The Craft Wars, begun
All right, so you remember the Craft Sequence, right? Max Gladstone’s world about urban planning and student loans, all set in the shadow of a war between the gods and incredibly powerful near-immortal skeleton wizard lawyers?
If you haven’t read it, then a) go on and read it, but b) you should absolutely stay away from Dead Country and Wicked Problems, which are the first two novels of the Craft Wars.
The series starts at a small scale, with a personal story: Tara Abernathy, who we are of course familiar with from previous books, is going home to deal with some family things. And this book is going to stay small and personal to a large degree, in a way that’s characteristically excellent, but also not a little bleak at times. (This isn’t exactly Gladstone’s pandemic novel, but it’s not not his pandemic novel.)

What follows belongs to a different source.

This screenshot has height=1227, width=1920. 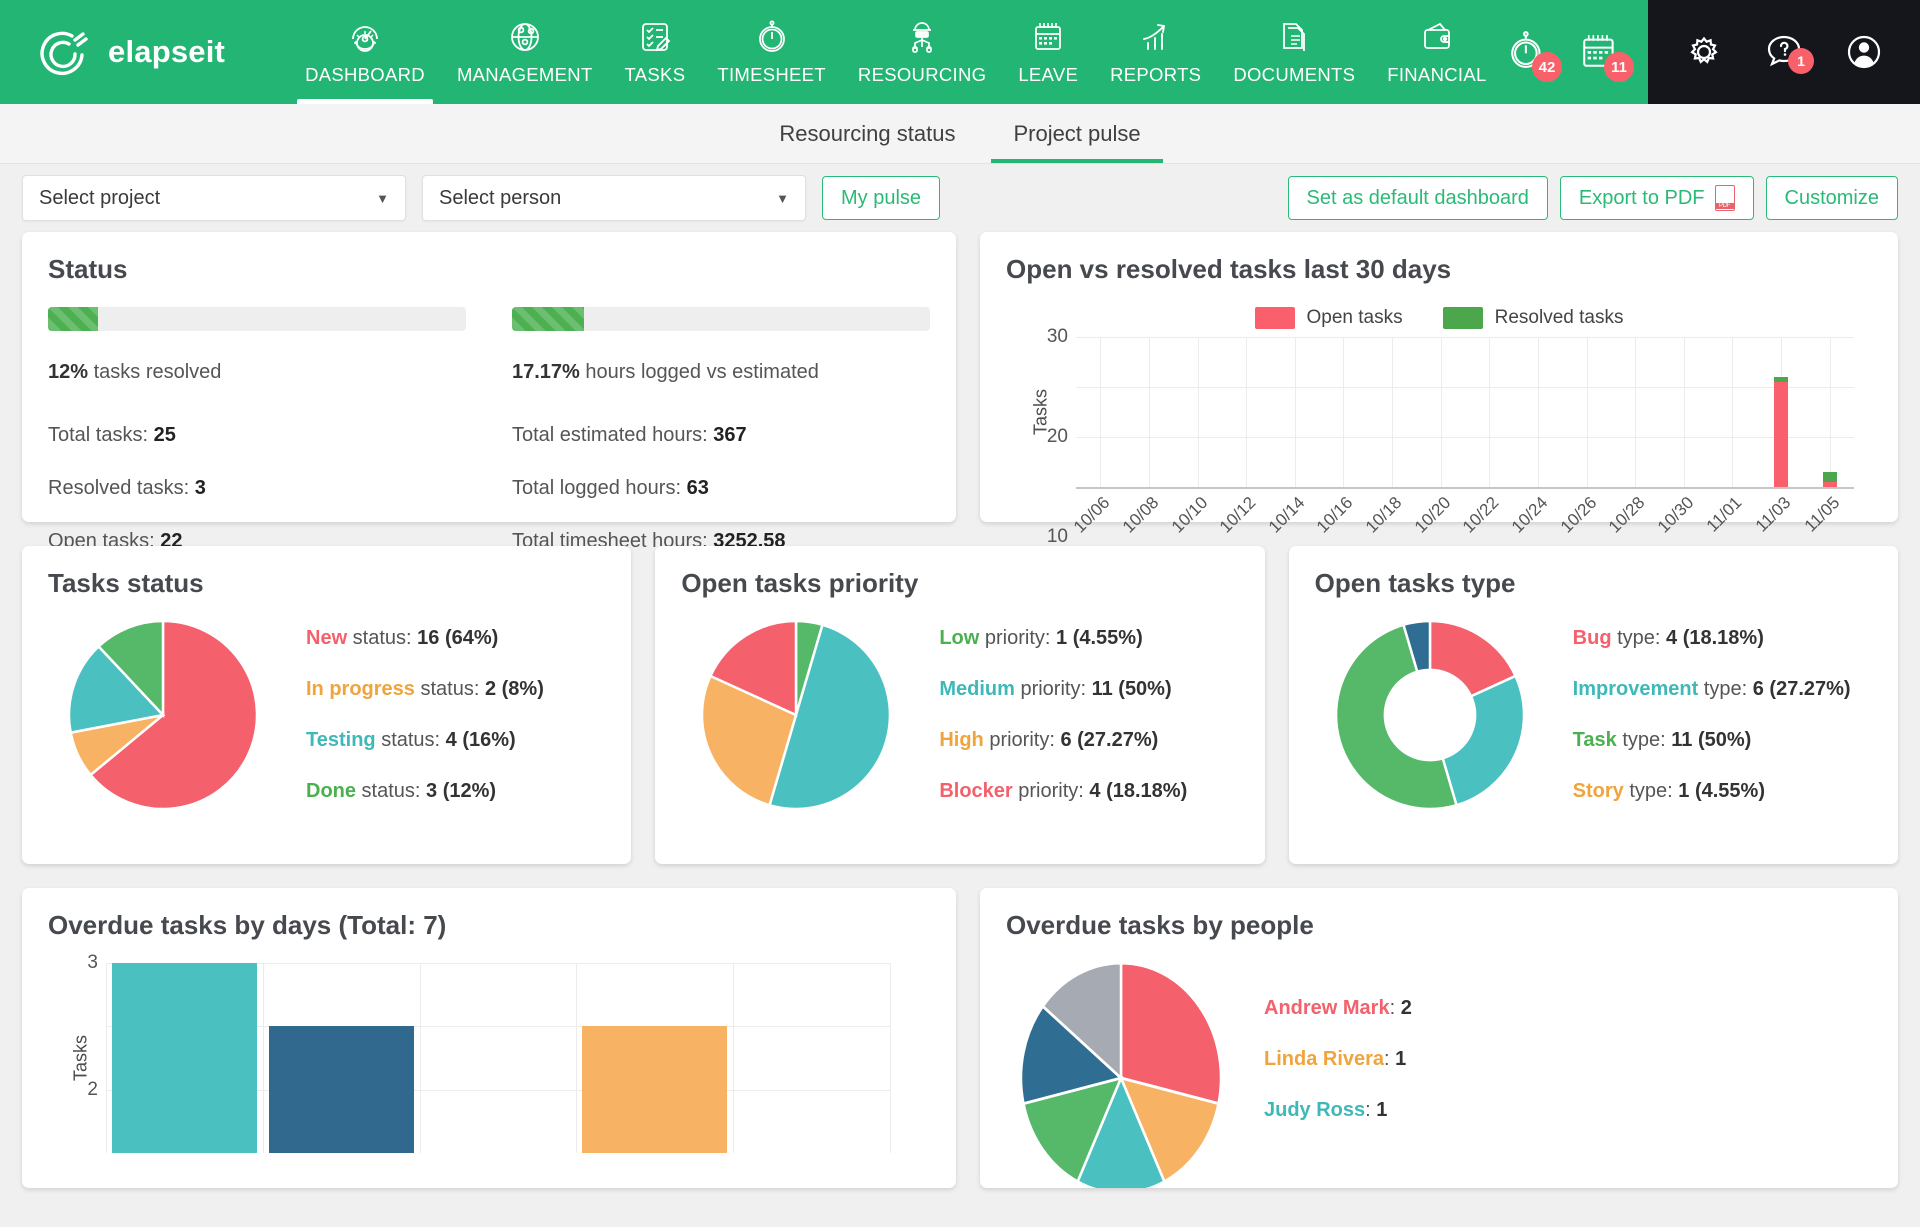 I want to click on gridline: 0, so click(x=1456, y=567).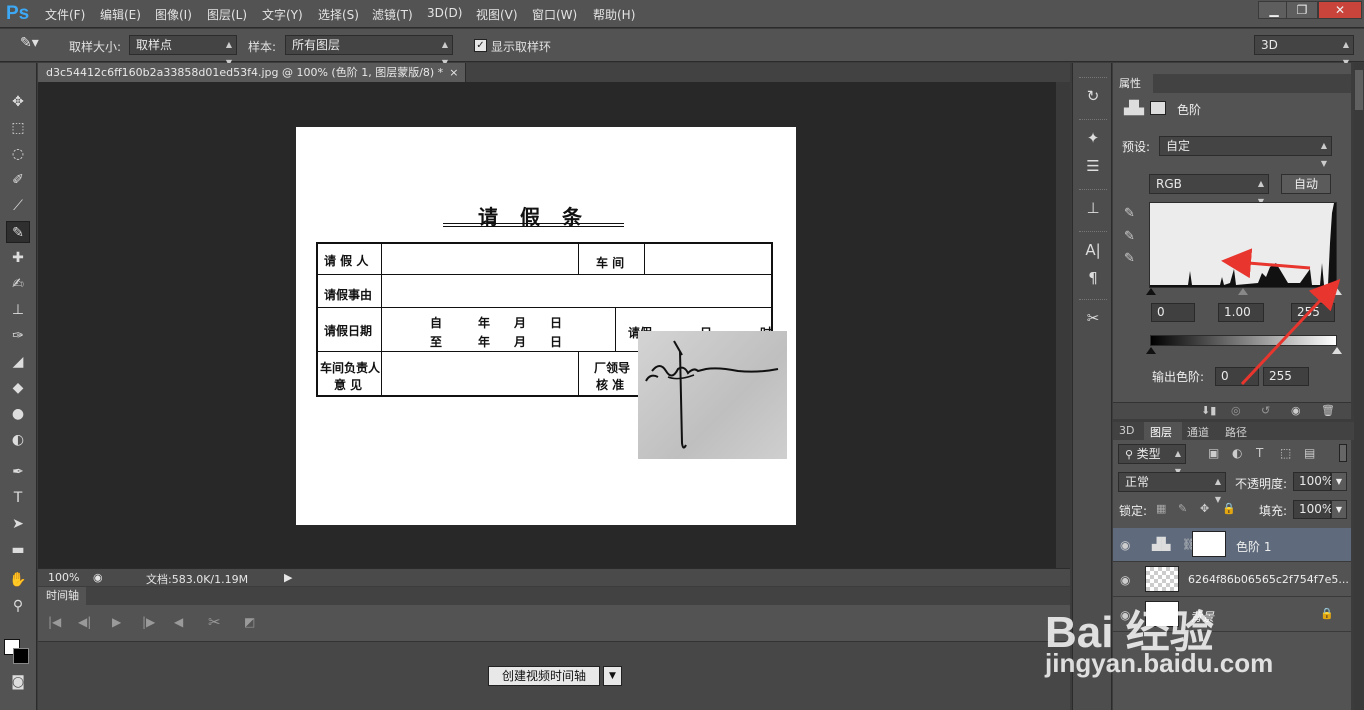 Image resolution: width=1364 pixels, height=710 pixels. Describe the element at coordinates (1266, 264) in the screenshot. I see `annotation-arrow-left` at that location.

But even as it’s dealing with the small personal stuff, it’s setting up some really huge things — there are problems that were hinted at in the previous Craft Sequence novels, and they’re getting more urgent here. And in the second book, this all bursts to the forefront: Instead of a small, character-focused novel, we now have a giant sprawling epic that brings together characters from all the other books and pulls them into the same fight.

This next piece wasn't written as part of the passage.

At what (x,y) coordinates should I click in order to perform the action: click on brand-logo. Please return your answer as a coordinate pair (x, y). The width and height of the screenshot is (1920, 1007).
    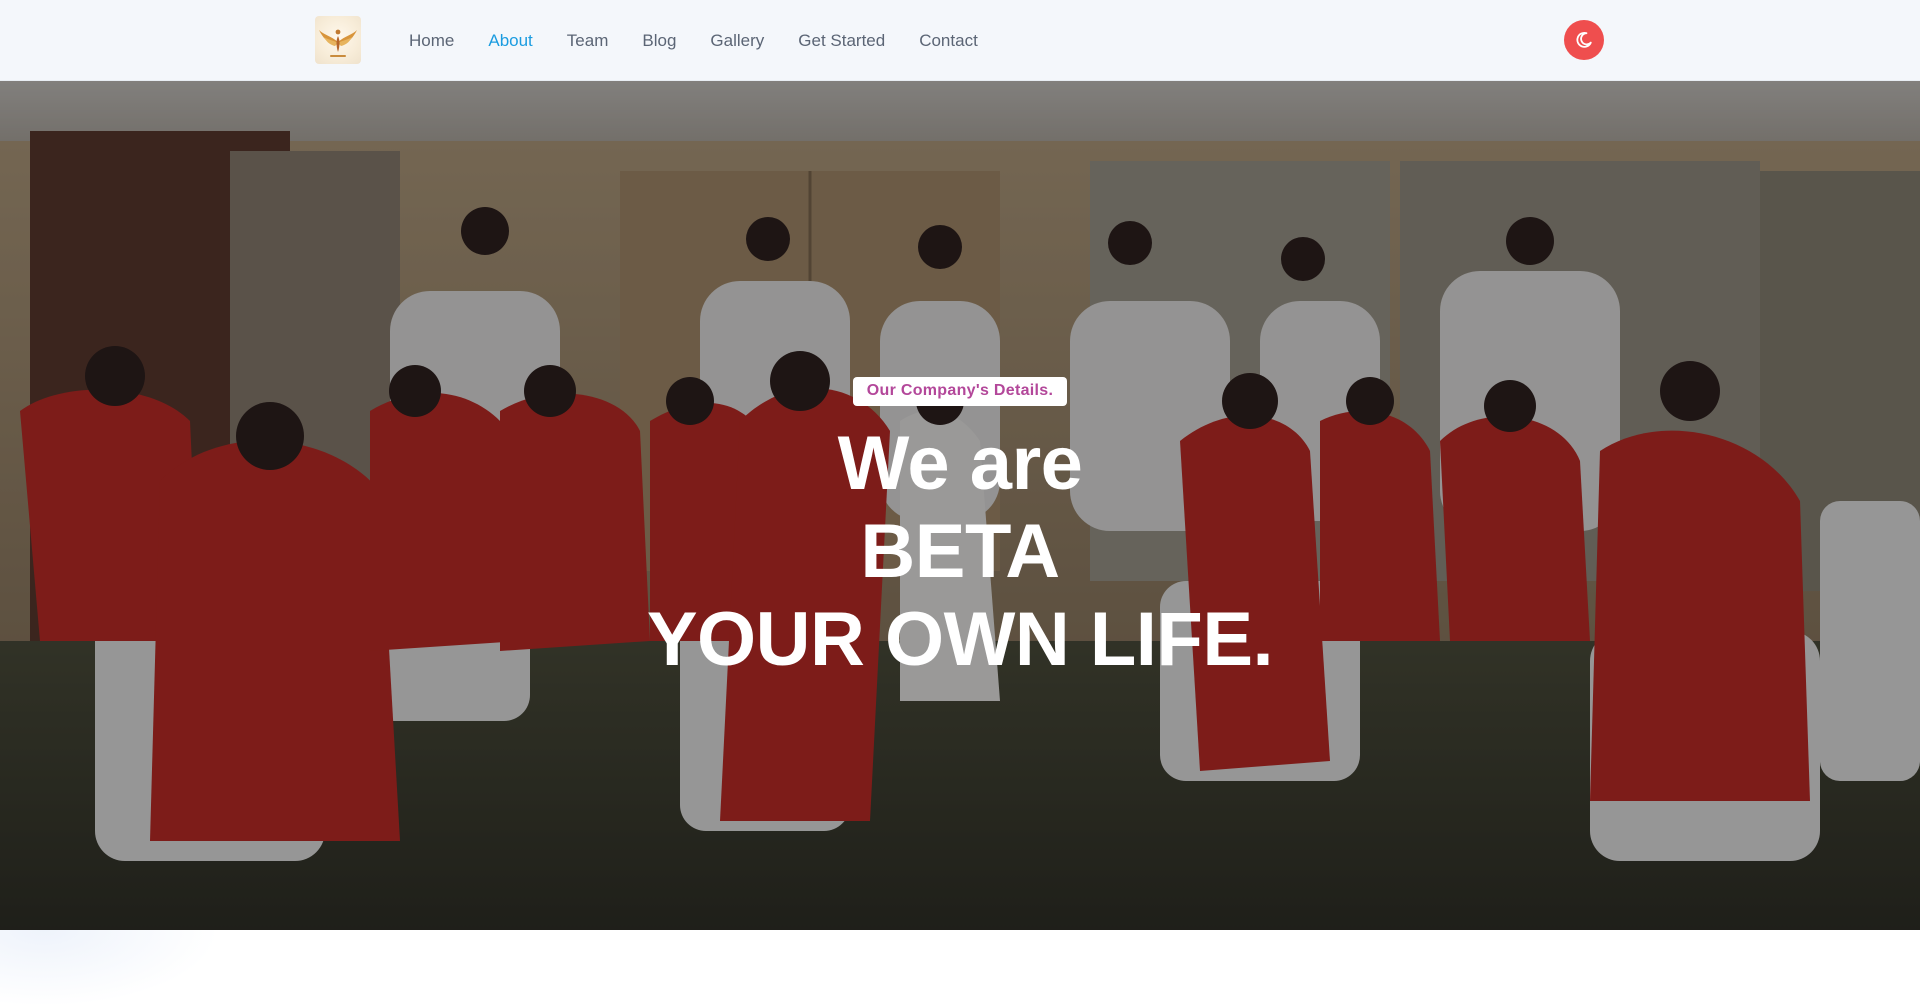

That the two books differ so much in tone and subject is arguably a structural problem for this series, but given that they’re individually excellent and work well together, I can’t really take it too seriously as a flaw. This series is off to an excellent start, and I look forward to where it goes from here.
(Of course, because I’m writing this entry something like a year later, I’ve already read the next one and I know where it goes from here; I was tempted to pull the third book into this entry, but I want to at least keep all my books logged in the proper year, even if I don’t write my entries in a timely way. So you’ll just have to wait until I get closer to realtime on my backlog to find out what I will have thought.)